EXERCISE PROMPT - Take the line that contains "Instruction: Click red" in the data below and each line after it, through the last, and repeat them unchanged.

DATA EXTRACT -
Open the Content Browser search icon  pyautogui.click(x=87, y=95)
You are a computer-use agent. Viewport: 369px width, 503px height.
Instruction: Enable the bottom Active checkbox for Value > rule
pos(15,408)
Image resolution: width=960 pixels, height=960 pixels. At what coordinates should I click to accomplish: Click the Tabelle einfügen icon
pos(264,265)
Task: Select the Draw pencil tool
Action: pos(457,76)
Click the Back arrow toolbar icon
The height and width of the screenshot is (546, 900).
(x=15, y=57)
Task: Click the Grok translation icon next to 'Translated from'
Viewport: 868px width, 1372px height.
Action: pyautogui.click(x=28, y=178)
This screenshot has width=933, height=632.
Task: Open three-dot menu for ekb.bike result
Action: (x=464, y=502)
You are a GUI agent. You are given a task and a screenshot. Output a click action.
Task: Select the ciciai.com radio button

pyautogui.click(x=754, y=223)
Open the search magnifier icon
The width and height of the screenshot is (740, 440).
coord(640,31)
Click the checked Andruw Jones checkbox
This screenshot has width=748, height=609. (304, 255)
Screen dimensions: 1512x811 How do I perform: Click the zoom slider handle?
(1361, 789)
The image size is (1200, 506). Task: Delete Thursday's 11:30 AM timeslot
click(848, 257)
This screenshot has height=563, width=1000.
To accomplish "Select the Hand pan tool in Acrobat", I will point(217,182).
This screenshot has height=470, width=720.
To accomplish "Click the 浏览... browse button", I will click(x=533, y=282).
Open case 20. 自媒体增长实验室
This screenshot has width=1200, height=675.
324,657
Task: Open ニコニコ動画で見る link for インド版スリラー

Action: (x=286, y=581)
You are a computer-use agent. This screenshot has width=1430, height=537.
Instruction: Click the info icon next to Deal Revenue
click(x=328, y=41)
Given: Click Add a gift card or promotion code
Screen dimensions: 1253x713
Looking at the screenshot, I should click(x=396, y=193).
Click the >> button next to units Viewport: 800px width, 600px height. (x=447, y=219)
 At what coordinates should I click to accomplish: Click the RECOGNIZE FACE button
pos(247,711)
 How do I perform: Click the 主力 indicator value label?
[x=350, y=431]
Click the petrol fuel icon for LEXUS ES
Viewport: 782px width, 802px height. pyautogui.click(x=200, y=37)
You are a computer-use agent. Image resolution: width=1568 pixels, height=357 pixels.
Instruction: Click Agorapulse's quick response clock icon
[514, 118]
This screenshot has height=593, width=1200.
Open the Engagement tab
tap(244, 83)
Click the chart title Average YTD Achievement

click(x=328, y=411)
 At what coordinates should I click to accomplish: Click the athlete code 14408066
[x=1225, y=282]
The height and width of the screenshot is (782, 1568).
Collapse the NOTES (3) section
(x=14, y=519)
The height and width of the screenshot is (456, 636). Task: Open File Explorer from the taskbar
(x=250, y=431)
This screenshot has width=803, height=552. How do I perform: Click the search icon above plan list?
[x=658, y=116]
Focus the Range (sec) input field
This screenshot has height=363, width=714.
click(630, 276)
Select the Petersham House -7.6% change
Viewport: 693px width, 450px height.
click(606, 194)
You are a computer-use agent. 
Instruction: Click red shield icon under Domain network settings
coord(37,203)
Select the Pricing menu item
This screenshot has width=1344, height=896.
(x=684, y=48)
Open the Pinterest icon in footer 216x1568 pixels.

TASK RESULT -
Instruction: Click red shield icon under Domain network settings
coord(37,203)
Select the Pricing menu item
This screenshot has width=1344, height=896.
(x=684, y=48)
Open the Pinterest icon in footer 216x1568 pixels.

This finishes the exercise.